NDLT : L’auteure utilise l’adjectf « musulman » (Muslim) au sens culturel, et l’adjectif « islamique » (Islamic) au sens plus strictement religieux.
Début de l’article :
Qu’y a-t-il dans un mot ? Qu’y a-t-il derrière un mot ? Qu’est-ce que le féminisme islamique ? Permettez-moi d’en proposer une définition succincte : c’est un discours et une pratique féministes qui s’articulent à l’intérieur d’un paradigme islamique. Le féminisme islamique, qui tire sa compréhension et son autorité du Coran, recherche les droits et la justice pour les femmes, et pour les hommes, dans la totalité de leur existence. Vigoureusement contesté par les uns, il est soutenu avec ferveur par d’autres. Beaucoup d’incompréhension, de représentations erronées et sottises circulent autour du féminisme islamique. Ce nouveau féminisme a fait émerger simultanément des espoirs et des craintes. Voyons qui a produit ce féminisme islamique, où, pourquoi et à quelle fin.
Féminisme. Cela a été expliqué avec raison, les mots et les concepts ont une histoire, comme d’ailleurs les pratiques qui s’y réfèrent et s’y rattachent. Le terme de féminisme a été inventé en France dans les années 1880 par Hubertine Auclert, qui l’a introduit dans son journal La Citoyenne pour critiquer la prédominance (et la domination) masculine, et pour réclamer les droits et l’émancipation promis par la Révolution française. Historienne des féminismes, Karen Offen a montré que de multiples significations et définitions ont été données à ce terme depuis sa première apparition.
Des usages variés en ont été faits et il a inspiré de nombreux mouvements.

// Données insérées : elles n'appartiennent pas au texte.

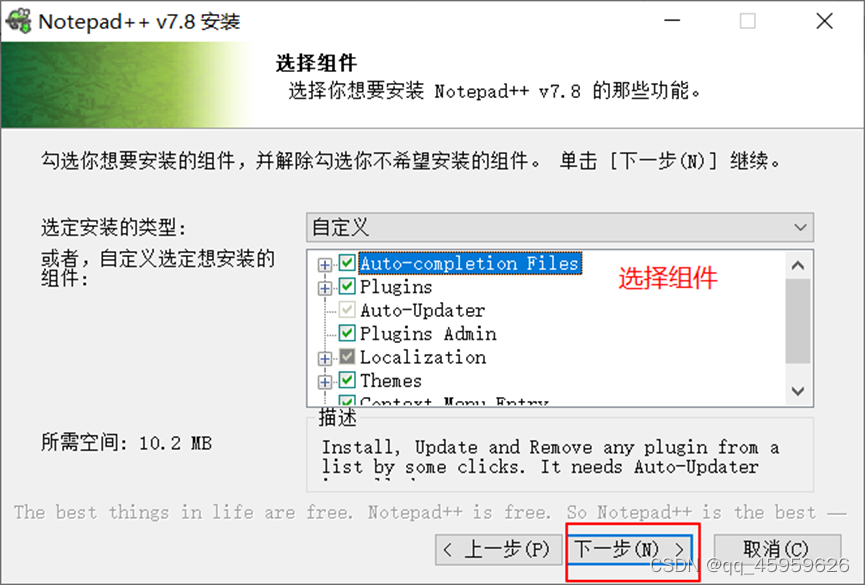Image resolution: width=865 pixels, height=585 pixels.
Task: Click the component list scrollbar thumb
Action: [x=798, y=321]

Le mot a fait son apparition en anglais durant la première décennie du XXe siècle, d’abord en Grande-Bretagne, puis aux Etats-Unis dans les années 1910. Au début des années 1920, il était en usage en Egypte où il circulait en français et en arabe sous la forme nisa’iyya. Le terme trouve certes son origine en Occident, spécialement en France, mais cela ne rend pas le féminisme occidental pour autant. Le féminisme américain n’est pas français (comme le proclament bruyamment et les Américains et les Français). Le féminisme égyptien n’est pas français, ni occidental. Il est égyptien, ses fondateurs en attestent et l’histoire est claire sur ce point.
C’est dans des situations géographiques particulières que sont produits les féminismes et c’est dans les termes locaux qu’ils s’énoncent. L’histoire des femmes, champ de recherche qui s’est constitué dans les années 1960 et qui a pris de l’ampleur dans les années 1970 et 1980, montre qu’une pléthore de féminismes est apparues sur divers points du globe. Publié en 1986, l’ouvrage fondateur de l’universitaire sri-lankaise Kumari Jayawardena, Feminisms and Nationalism in the Third World [Féminisme et nationalisme dans le Tiers-Monde], décrit les mouvements féministes qui ont émergé dans divers pays d’Asie et du Moyen-Orient. Ces féminismes étaient intégrés dans les luttes de libération nationale et dans les mouvements religieux réformistes, y compris islamiques. L’Egypte, on le sait, a été un pays précurseur dans la production d’une pensée féministe et dans l’organisation collective du militantisme féministe.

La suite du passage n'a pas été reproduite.